In 1977 the 3rd Battalion was posted to CFB Baden-Soellingen in Germany.

In 1983, a Century of Service plaque at the Royal Military College Saint-Jean commemorates the centennial of the Royal Canadian Regiment, 1883–1983 Canada's oldest permanent force infantry regiment. Elements of the regiment garrisoned at Saint John sur Richelieu from 1884 to 1908 and 1924–.

In 1984 the battalion was rotated to Winnipeg. In 1988 the battalion was rotated back to Baden until the base was closed in 1993 at which time it was disbanded in Germany and subsequently stood up at CFB Borden, Ontario, as a "10/90" battalion. The "10/90" concept created an infantry battalion in each Regular Force regiment with approximately 10 per cent of its personnel being full-time Regular soldiers, while the remaining positions were filled by Reserve Force soldiers from affiliated units in the region. These units existed until 1996 when the three 10/90 battalions were stood down and replaced by light infantry battalions on the Regular Force order of battle. Initially formed without specific regimental affiliation, within the year the light infantry battalion was relocated to CFB Petawawa and officially designated the 3rd Battalion, The RCR.

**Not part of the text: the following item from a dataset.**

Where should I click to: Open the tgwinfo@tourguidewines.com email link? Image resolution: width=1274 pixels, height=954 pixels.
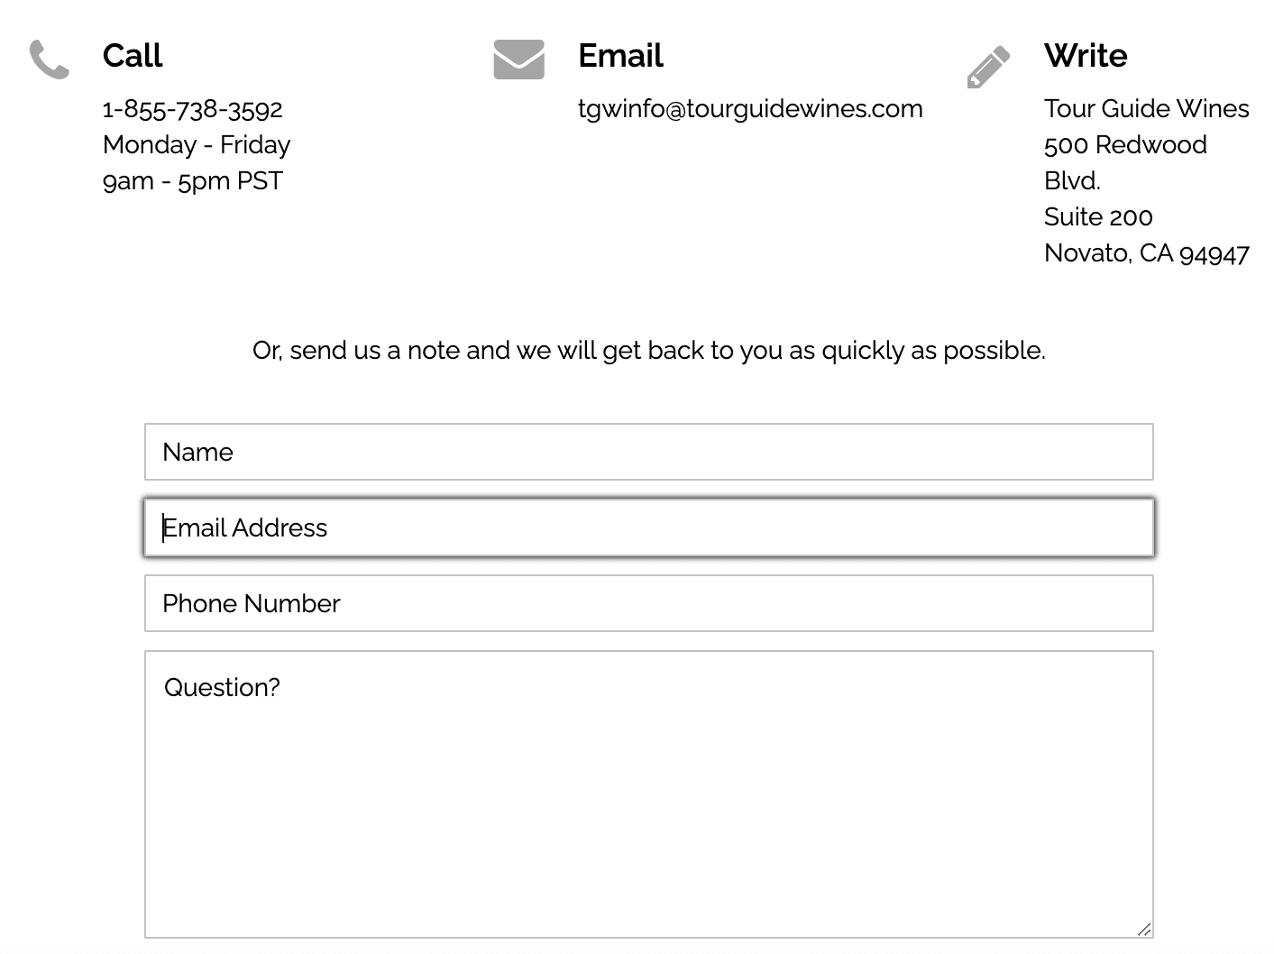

In 1990, HQ and Duke of Edinburgh's Company (the first rifle company) of the 1st Battalion deployed to Cornwall, Ontario, as part of Operation Kahnawake. The 2nd Battalion, as part of 5 Canadian Mechanized Brigade Group, deployed to the Montreal region to partake in Operation Salon. These deployments were part of the government's response to the Oka Crisis.

In 1991, M Company and a platoon from P Company from 3rd Battalion (CFB Baden-Soellingen, Germany) and C Company from 1RCR (CFB London, Ontario) served in the Persian Gulf during Operations Desert Shield and Desert Storm, the first Gulf War. These companies were employed on airfield and field hospital security duties.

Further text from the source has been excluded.